Translational medicine is becoming ever-more interdisciplinary. For example, researchers need new computational approaches to deal with the large amounts of data pouring in from genomics and other fields, and as new advances in physics and materials science offer new approaches to study or diagnose medical conditions.

Science Translational Medicine is being launched to help researchers more efficiently access and apply new findings from many different fields, explained Bruce Alberts, Science's Editor-in-Chief. Specifically, the journal will serve researchers and management in academia, government, and the biotechnology and pharmaceutical industries, physician scientists, regulators, policy-makers, investors, business developers, and funding agencies.

"The new journal should help scientists and engineers work toward bigger-picture goals for improving patient care, by allowing them to better assimilate information that currently is coming at them from multiple sources," Alberts said. "Too often, information with the potential to improve human quality-of-life is available only through silo-like channels. For example, cardiologists who only attend specialized meetings and read the basic cardiology literature, but not the physics or computer science literature, might miss an important breakthrough that could advance their own research. Science Translational Medicine will help keep researchers informed about advances across all disciplines."

"Science Translational Medicine will encourage the flow of information from the lab to the clinic - but also from the clinic back to the lab. We believe that continuous feedback and communication among the diverse players in this system are essential for success," said Editor Katrina Kelner.

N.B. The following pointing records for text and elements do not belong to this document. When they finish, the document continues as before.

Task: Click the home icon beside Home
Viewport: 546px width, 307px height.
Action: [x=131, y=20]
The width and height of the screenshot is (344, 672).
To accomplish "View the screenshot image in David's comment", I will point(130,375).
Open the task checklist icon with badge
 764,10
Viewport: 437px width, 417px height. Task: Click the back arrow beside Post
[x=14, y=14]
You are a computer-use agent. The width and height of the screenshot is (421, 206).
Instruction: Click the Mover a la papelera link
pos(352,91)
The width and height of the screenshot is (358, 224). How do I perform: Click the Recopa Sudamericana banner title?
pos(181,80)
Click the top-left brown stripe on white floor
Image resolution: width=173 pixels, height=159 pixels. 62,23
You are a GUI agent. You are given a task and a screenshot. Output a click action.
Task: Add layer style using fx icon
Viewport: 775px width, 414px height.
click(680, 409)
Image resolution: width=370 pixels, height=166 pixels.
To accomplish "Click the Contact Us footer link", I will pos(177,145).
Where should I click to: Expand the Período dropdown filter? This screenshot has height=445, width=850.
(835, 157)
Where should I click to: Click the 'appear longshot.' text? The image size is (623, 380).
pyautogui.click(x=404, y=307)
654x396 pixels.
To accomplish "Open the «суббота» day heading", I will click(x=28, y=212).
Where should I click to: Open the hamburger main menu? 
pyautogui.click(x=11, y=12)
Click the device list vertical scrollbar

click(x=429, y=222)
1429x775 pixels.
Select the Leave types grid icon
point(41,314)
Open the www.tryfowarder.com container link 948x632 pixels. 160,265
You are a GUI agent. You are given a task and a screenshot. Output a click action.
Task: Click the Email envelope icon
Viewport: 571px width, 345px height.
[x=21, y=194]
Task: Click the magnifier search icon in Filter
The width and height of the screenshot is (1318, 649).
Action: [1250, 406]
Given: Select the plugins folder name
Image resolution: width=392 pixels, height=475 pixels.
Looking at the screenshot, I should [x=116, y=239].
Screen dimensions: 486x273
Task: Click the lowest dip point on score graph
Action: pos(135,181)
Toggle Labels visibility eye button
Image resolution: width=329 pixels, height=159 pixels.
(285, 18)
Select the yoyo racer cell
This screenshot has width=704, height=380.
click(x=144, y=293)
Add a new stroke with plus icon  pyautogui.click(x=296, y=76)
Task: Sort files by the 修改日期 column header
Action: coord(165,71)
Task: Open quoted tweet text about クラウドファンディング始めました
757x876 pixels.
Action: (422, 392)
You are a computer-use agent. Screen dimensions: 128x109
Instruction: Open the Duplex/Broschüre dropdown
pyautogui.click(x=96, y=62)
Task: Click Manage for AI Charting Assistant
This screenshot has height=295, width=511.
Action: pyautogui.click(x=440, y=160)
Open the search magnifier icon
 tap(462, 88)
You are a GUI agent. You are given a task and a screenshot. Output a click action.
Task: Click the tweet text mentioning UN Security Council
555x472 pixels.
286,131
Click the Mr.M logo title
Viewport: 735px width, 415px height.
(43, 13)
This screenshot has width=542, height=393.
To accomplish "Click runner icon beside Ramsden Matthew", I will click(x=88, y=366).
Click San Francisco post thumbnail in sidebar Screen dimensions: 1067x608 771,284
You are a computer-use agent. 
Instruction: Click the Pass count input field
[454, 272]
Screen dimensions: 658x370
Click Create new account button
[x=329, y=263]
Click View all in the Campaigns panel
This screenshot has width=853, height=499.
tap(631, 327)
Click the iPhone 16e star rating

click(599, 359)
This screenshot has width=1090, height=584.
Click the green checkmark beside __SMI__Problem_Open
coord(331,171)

Specific Examples of Translational Research

  • Harry Dietz and his colleagues at Johns Hopkins University found that losartan, a drug already approved in the United States for use against high blood pressure, can prevent the aortic aneurisms found in mice engineered to have Marfan syndrome, a genetic disease that affects the body's connective tissue. Losartan has now been tested as a therapy in a group of children with this syndrome and found to inhibit the development of these potentially deadly abnormalities in the aorta.
  • Using sophisticated image processing algorithms, Anant Madabhushi and colleagues at Rutgers University can analyze the texture in high-resolution MRI medical images to detect and locate early stage prostate tumors. This application of computational tools to medical imaging yields a more sensitive and reliable technique for clinical application than existing approaches.
  • After several decades of unsuccessful efforts to find a vaccine for meningitis B using conventional methods, a research team led by Rino Rappuoli of IRIS, Chiron S.p.A. in Siena, Italy identified a vaccine candidate using a translational approach called reverse vaccinology, which involved analyzing the meningococcal genome sequence. Novartis is now testing this candidate in clinical trials.
  • To delay the onset of blindness, many patients with glaucoma must administer eye drops multiple times during the day, a demanding routine that can prevent effective control of the disease. Erin Lavik at Yale University has developed microspheres containing the glaucoma drug timolol maleate, which can be injected into one spot in the eye, where the microspheres secrete controlled amounts of timolol for over a month. This improvement in the way that glaucoma patients receive their medication could lead to more consistent levels of the drug and better outcomes for the patient.
  • Gold nanoparticles or "nanoshells" developed by James Tunnel's group at the University of Texas in Austin can be localized to cancer cells, allowing detection by fluorescence spectroscopy even when the tumors are quite small. These same particles can then be activated with strong light to potentially destroy the tumor. This approach combines optical imaging, spectroscopy and nanotechnology for early cancer diagnosis.